As I begin with Ch. 6, I realize that each time I start a new chapter I have to inevitably chose between two options:
1. Not write the chapter.
2. Allow myself to suck.
Obviously not writing the chapter is not really an option, its more of a delaying tactic. I postpone writing for several minutes, then several hours. If I’m really feeling the fear, I’ll let days go by until I end up choosing the only choice I really have, which is choice number 2: I have to allow myself to suck.
I bite my lip, squint my right eye, and tense up my back as I allow the crap to flow. Oh yes, it’s all crap. It’s going to be crap for a while. But not for long, don’t worry. Towards the end of the draft it gets better, I get happy with it, and then, only then, can I move on. I feel smug about myself and my ability to turn out a decent first draft of a chapter. But then comes the next chapter, and here we go again.
Delay, delay, delay. Then, face it. Bite my lip, squint my right eye, and tense up my back as I let the crap flow once again. It’s all blood and guts. I’d imagine it’s what God had to work with when he was creating Adam. A random liver here, a rib cage left unassembled, a spleen missing, and no skin to cover the ugliness. Just half a bone here, half a bone there, some muscle and blood, a couple of veins and an artery. Organs piled out-of-order. Nothing quite functions how it should be yet, and I’m still not sure what’s going to go where.
Oh, boy is it ugly.
But here’s the thing that separates the writer from the rest. Look back at the two choices up there. You know, number one and number two? Can you see that if you are not okay with allowing yourself to suck, you will never sit down and finish writing anything? For a writer, number 1 is a delaying tactic. For a non-writer, number 1 is an actual choice.
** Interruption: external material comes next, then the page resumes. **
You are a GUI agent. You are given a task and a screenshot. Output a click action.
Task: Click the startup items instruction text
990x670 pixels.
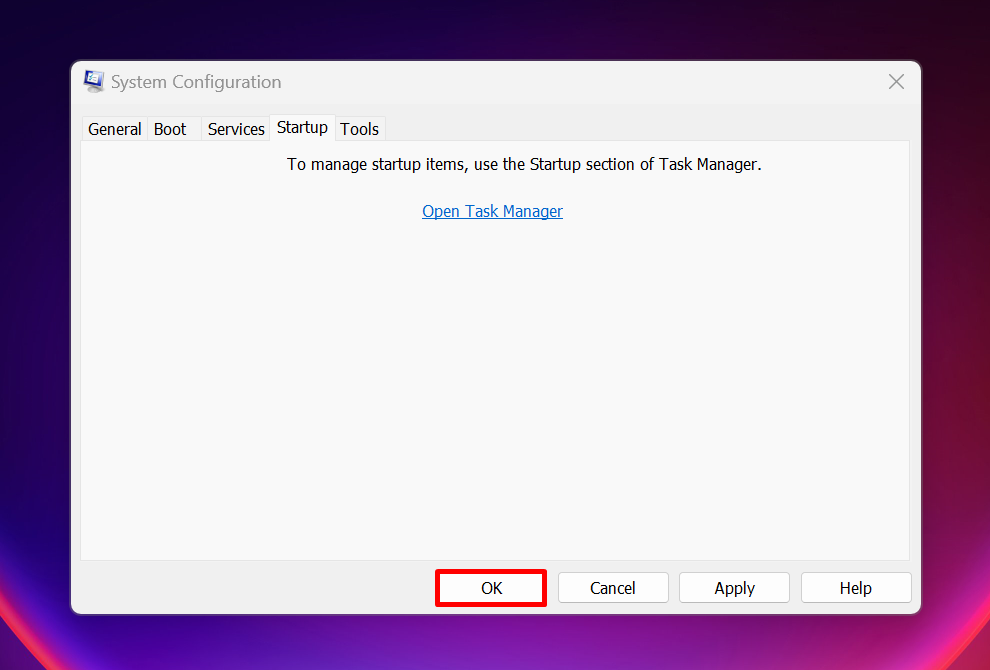pyautogui.click(x=524, y=163)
“I get, I get it. You have to take risks. You got to be willing to fail, moral of the story, blah blah blah. Heard it before. Nothing new. Blah.”
No. I’m not talking about taking risks, or even allowing yourself to fail. Those are all one-shot sort of things. As in risks and failures happen in relatively short-time spans. You take a risk, you come out stronger or not, and then its over. You fail, you learn from it or you don’t, then it’s over. Doesn’t take very long for the result of a risk to become evident, or for a failure to become clear.
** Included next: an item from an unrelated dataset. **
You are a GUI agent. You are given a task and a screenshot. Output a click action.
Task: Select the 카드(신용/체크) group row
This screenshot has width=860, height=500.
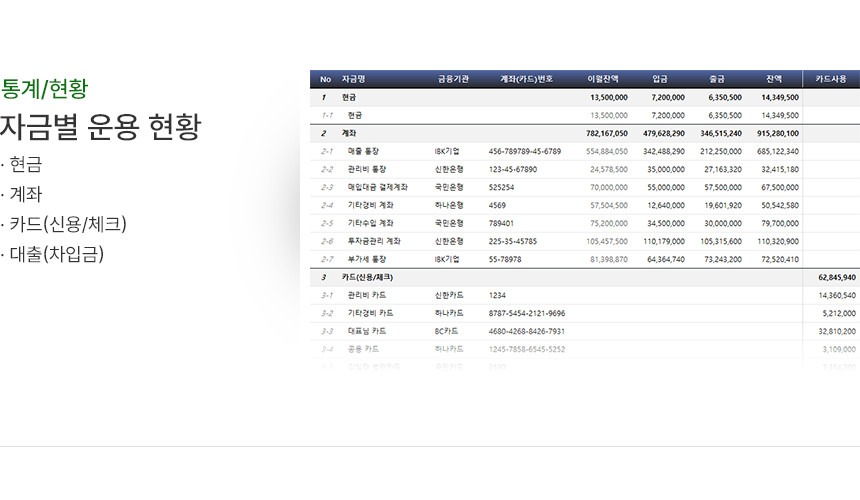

No, what I am talking about is the need to have a prolonged familiarity with your suckage and a willingness to sit and hang around, on a day-to-day basis, with your (yes YOUR, not somebody else’s) bad bad writing. It’s like you’re the Duchess of York, and your forced to sit in a room alone and watch that video of you drunk in the middle of a sting operation over and over and over again. The very worst of yourself plastered on the screen, unable to escape the cringe-inducing, humiliating, sadness of it.
Woah. Ok. That was too dramatic. But for some reason I wanted to use a Duchess of York analogy. (Did you see that interview? Even Oprah was like: “You needed money for a ‘friend.’ Girl, you have got to be kidding me!?”)
Anyways. Where was I?
Oh yah. Writing means that you have to allow yourself to suck about 90 % of the time so that the little 10% at the end can be brilliant. No, the actual sucking is not the hard part. It’s allowing yourself to suck that’s the hard part. You don’t want to be bad. You don’t want to think that at any point of the process you are bad, or that any other writer is ever bad.
But the truth is all writers suck. They suck 90% of the time. What you get at your local bookstore is that last 10% that turned out brilliant.
So, I hope this encourages writers out there who are too afraid to start because they think they might suck, that in a lot of ways it’s their job to suck. Trust me. You do suck. You will suck. You will always suck. At the beginning. But not near the end. And you have great company, because all writer’s suck at first. The thing that makes us writers (and the thing that will make you a writer) is that we allow ourselves to suck long enough for us to become awesome.
Practice does make perfect, but it’s the ability to allow yourself to look bad while you practice that will keep you going until you reach the top. You must wade through The Lake of Suckage before you can reach The Promised Land of Near Perfection.
Ok now. Back to churning out more crap.